Undergraduate Physiotherapy Students' Choice and Use of Technology in Undertaking Collaborative Presentations

Thornton, Heather Amanda (2009). Undergraduate Physiotherapy Students' Choice and Use of Technology in Undertaking Collaborative Presentations. EdD thesis The Open University.

DOI: https://doi.org/10.21954/ou.ro.0000ed2b


This case study explored students' preferences and use of technology for collaborative learning. The participants were third year physiotherapy undergraduate students working in small groups to produce a weekly seminar presentation (n=86). The main study was carried out in 2007/8. The groups were organised based on students' expressed preference for using technology. Data collection tools were interviews, questionnaires, observation and analysis of online natural trails. Ethical approval was granted by HPMEC in 2006. Students' choice of technology related to past experience, efficiency, quality of interaction, inclusivity and they used the technology online provided by the university rather than open source. They highly valued the specialised collaborative classroom that included computers and data projectors that enabled a group to visualise their output and connect to their online group sites. They used the online environment (the University's MLE) largely as a repository, 'offloading' some of the organisational components of collaboration and for knowledge acquisition, using the face-to-face meetings for interaction and co-construction. They used asynchronous discussion facilities for basic administration.
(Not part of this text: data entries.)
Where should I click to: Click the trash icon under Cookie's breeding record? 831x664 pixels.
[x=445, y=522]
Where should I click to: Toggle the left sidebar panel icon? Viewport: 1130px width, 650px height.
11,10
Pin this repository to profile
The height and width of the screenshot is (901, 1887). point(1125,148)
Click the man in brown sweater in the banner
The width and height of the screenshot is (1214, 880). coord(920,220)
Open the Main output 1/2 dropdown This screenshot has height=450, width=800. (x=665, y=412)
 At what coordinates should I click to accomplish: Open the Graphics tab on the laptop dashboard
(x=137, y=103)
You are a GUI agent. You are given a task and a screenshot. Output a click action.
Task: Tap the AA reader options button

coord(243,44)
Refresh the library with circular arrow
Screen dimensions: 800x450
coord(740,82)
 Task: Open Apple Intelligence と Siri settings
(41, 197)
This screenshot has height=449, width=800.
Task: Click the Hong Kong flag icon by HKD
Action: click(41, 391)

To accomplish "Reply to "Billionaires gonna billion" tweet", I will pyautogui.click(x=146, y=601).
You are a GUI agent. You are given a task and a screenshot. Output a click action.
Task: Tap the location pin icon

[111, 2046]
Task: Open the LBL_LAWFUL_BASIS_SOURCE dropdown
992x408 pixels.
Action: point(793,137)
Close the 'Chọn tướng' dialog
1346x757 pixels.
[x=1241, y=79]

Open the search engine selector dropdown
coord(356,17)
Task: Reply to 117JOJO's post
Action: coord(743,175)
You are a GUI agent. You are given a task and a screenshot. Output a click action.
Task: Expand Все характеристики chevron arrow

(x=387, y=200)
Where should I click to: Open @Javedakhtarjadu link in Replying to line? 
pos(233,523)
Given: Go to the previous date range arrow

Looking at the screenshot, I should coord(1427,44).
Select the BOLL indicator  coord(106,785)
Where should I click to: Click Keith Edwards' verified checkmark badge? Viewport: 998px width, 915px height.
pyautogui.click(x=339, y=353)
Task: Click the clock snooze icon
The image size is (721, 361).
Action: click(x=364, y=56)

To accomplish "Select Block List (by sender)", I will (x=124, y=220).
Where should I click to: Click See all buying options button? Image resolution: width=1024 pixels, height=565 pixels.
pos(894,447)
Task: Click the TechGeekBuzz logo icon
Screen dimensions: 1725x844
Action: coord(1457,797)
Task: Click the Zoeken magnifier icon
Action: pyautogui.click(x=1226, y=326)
Students wanted their education and social technologies e.g. Facebook kept separate. What differed in the groups was the level of face-to-face interaction to undertake the task collaboratively, as opposed to sub-dividing the task and working more cooperatively. The students were committed to collaborative working, but were focussed on face-to-face for co-construction of knowledge, which may relate to the professional culture and programme design. This study has implications for the introduction of technologies into health courses. Students need formative experience in other online technologies so that graduates can participate effectively in continuing professional activities. This needs to be introduced in an authentic situation such as when students are on placement and unable to meet face-to-face. Further research into what technologies may support collaborative learning for health students.